Fundació. A veces se ponen a circular las ideas, se expanden como una mancha de aceite y acaban por convertirse en una ilusión colectiva. Es lo que ha sucedido con el proceso de democratización del Llevant a través de la Fundació Cent Anys, que permitiría un modelo de club de elite sin parangón en nuestra Liga. Sin embargo, como muchos de los actores sociales (y de los advenedizos que ahora se suben al carro) no acaban de creer realmente en esto, cabe precisar algunas cuestiones: hay que respetar la propiedad de los títulos y a los levantinos que se rascaron el bolsillo en su momento, especialmente a los grandes y medianos accionistas, que acumulan un 70% de las acciones que quedan fuera de la Fundació; también debemos valorar la importancia que en la hoja de ruta para la salvación del Llevant tuvieron Ajuntament, Diputació y Generalitat y mantener su protagonismo como garantes de la estabilidad; y sobretodo hay que dar voz y voto al levantinismo de base, que debe estar ampliamente representado en la nueva Fundació. También es de justicia, a mi entender, que este proceso esté pilotado por Quico Catalán y algunos de los consejeros que durante el último lustro, pese a errores y aspectos mejorables, han saneado el club y lo han consolidado en Primera. Tanto como ser implacable con aquellos que han utilizado el club como plataforma desde la cual velar por sus intereses personales.
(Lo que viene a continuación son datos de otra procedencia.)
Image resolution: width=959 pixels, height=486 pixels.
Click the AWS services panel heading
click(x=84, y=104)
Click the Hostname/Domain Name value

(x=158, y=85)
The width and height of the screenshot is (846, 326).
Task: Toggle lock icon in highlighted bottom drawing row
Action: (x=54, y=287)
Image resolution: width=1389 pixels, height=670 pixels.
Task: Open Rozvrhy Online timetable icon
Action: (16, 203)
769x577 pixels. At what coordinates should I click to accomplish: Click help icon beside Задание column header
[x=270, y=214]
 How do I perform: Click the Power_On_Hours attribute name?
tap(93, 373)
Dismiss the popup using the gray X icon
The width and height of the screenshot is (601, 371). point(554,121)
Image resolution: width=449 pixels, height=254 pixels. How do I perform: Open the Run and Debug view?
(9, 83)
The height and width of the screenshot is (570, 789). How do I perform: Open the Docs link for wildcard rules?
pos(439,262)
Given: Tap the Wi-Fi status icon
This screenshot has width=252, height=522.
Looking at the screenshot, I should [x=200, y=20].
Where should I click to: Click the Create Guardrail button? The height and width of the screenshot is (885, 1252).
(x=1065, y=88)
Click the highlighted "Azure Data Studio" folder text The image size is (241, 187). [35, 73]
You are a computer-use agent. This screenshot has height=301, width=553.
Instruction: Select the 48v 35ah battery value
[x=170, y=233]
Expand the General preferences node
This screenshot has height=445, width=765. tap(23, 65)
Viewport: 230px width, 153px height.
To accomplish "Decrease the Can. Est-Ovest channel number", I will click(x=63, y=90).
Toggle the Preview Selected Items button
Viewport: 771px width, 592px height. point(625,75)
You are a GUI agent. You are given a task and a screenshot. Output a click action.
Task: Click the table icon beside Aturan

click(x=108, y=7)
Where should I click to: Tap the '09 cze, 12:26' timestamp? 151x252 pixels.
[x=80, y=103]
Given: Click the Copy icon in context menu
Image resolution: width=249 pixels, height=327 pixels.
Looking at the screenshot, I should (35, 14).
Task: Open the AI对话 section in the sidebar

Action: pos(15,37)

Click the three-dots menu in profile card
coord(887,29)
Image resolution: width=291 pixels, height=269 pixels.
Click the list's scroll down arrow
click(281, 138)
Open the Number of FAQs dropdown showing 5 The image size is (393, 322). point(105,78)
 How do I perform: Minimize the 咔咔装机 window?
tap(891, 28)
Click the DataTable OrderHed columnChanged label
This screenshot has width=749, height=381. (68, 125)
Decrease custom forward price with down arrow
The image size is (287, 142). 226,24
Camarasa. No hay que entender mucho de fútbol ni ser muy listo para saber, con verlo jugar un par de ratos, que el de Meliana está en otra dimensión, como venimos destacando desde hace muchos meses. Se consolida la rumorología: media Europa va tras él y, si sigue con su progresión, es muy probable que el Llevant no tenga forma de frenar su marcha antes de lo que teníamos previsto. Sin embargo, estaría bien aprender definitivamente la lección: invertir en cantera es la piedra angular que puede hacer grande a un club humilde. Y no las «agencias» de colocación de futbolistas que deambulan por Orriols como Pedro por su casa.